### [REQUIREMENT]
Word for word, write the lines below out again, with no pictures.

BEGIN EXERCISE MATERIAL

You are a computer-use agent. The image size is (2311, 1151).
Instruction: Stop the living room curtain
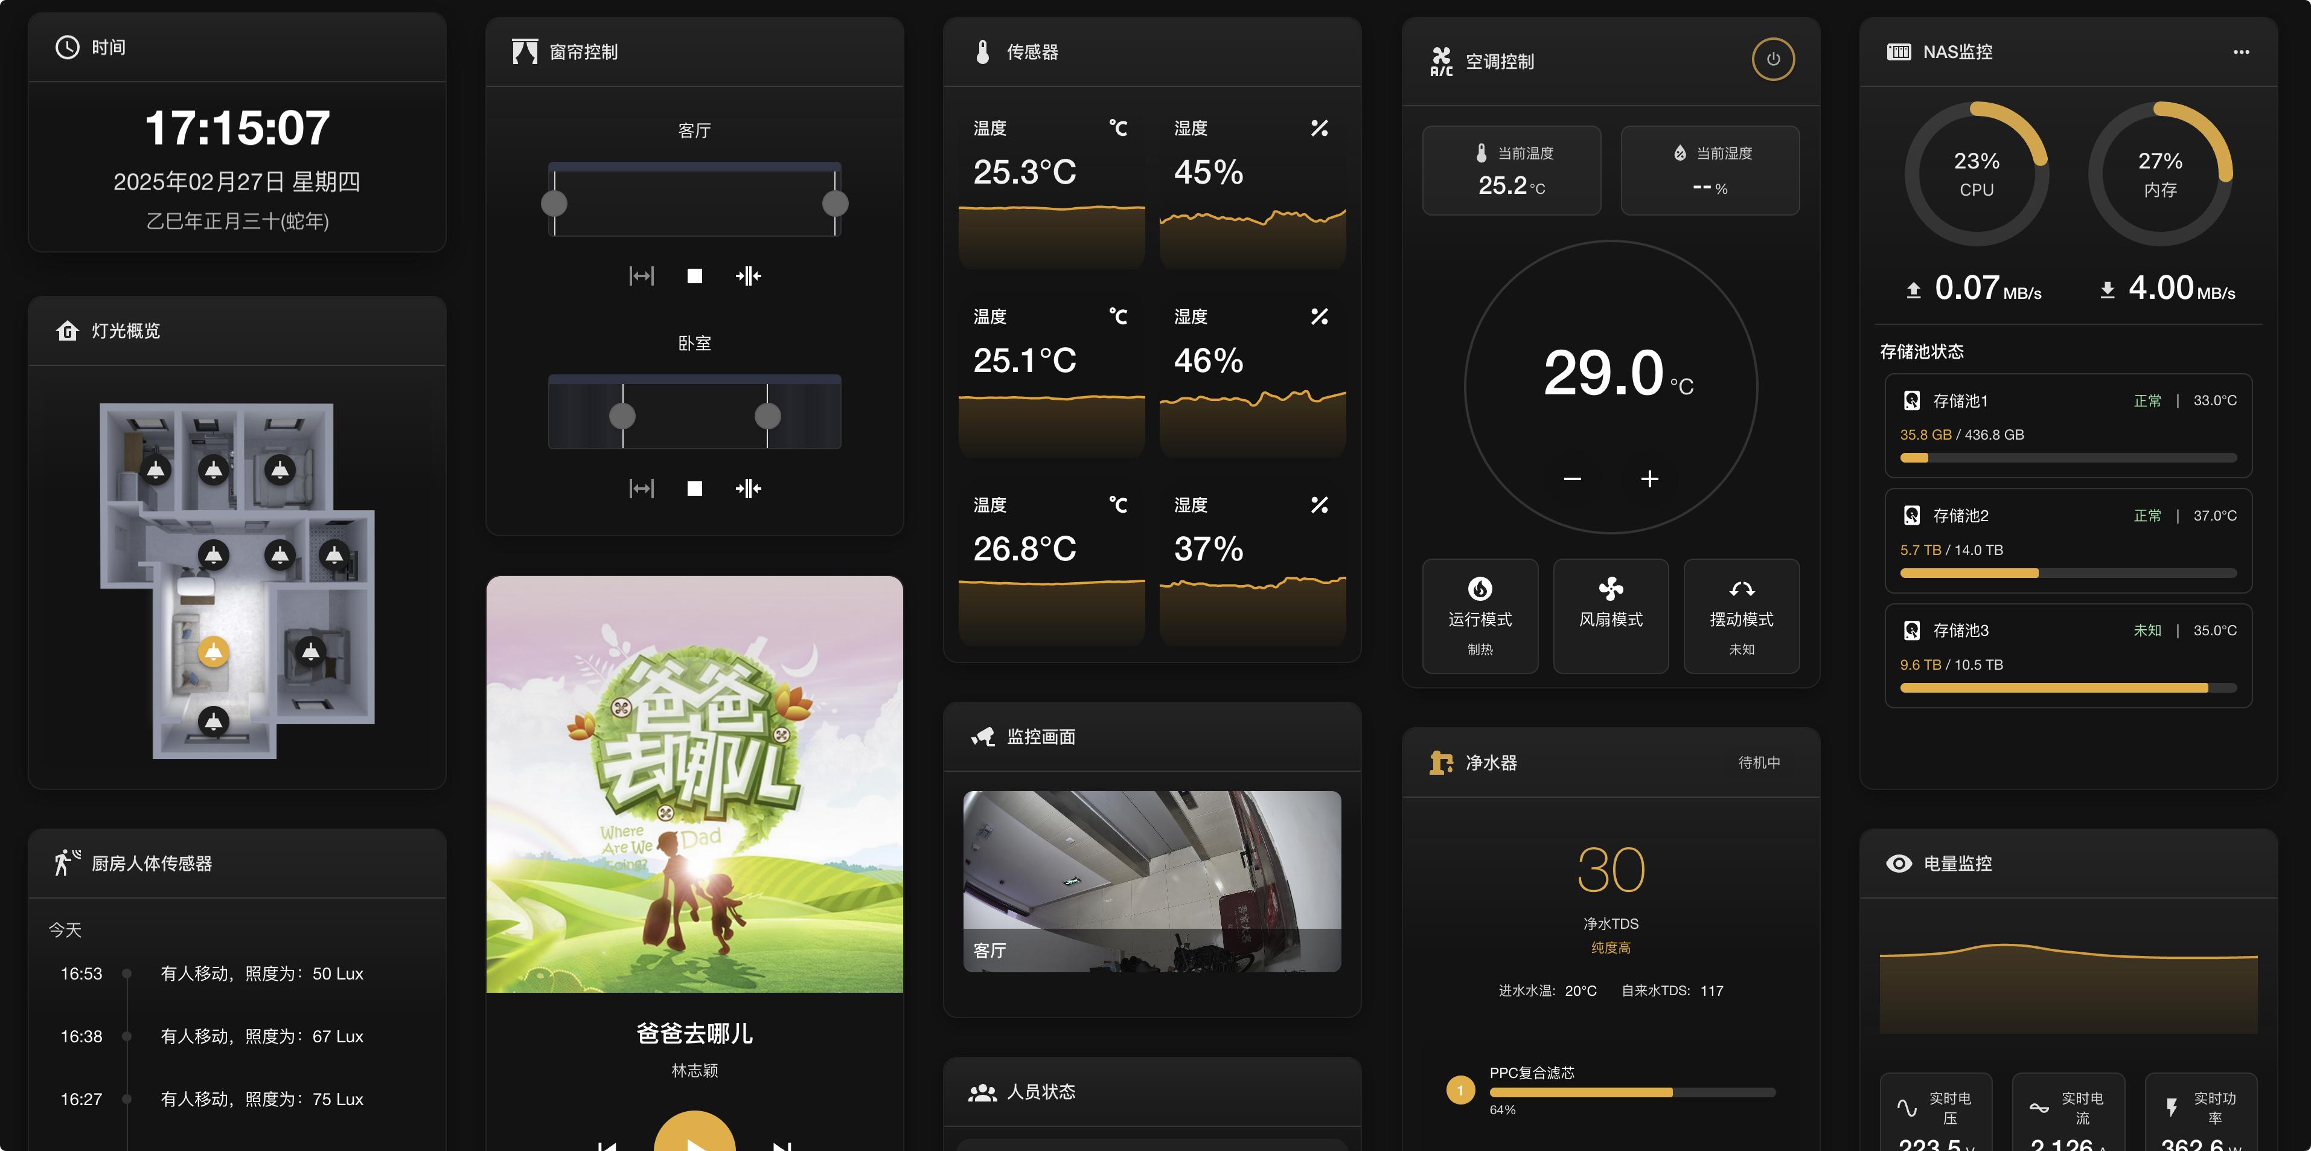click(x=694, y=275)
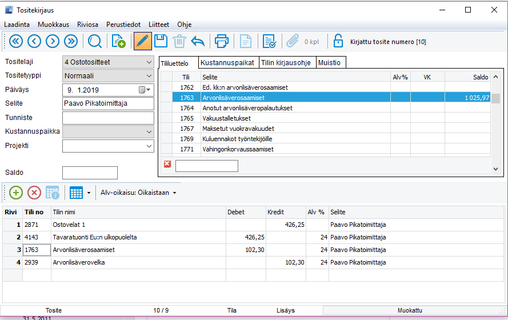This screenshot has height=320, width=508.
Task: Toggle the pencil edit mode
Action: point(142,41)
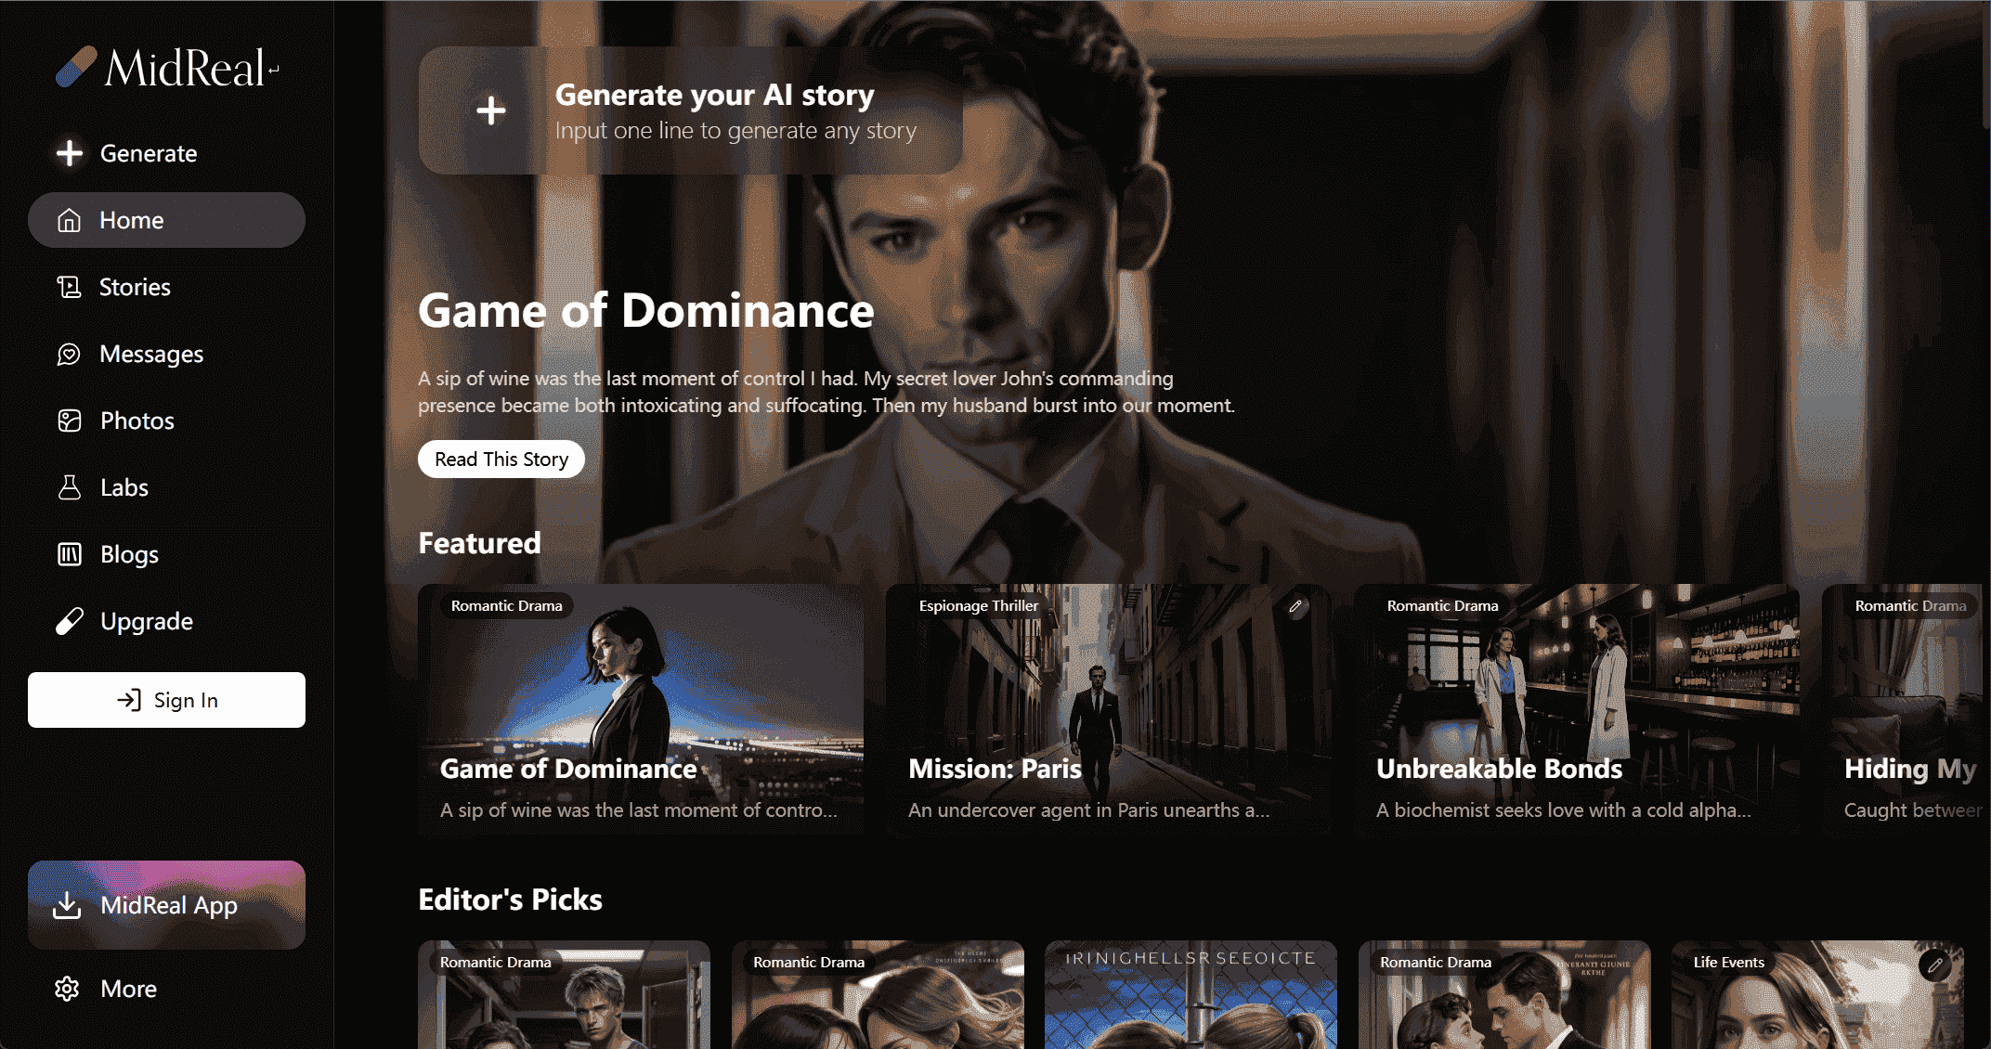Open Labs via the flask icon
This screenshot has width=1991, height=1049.
70,487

END EXERCISE MATERIAL

### [COMPLETED TASK]
You are a computer-use agent. The image size is (2311, 1151).
Instruction: Stop the living room curtain
click(x=694, y=275)
This screenshot has height=320, width=508.
Task: Toggle the pencil edit mode
Action: point(142,41)
Open Labs via the flask icon
This screenshot has width=1991, height=1049.
70,487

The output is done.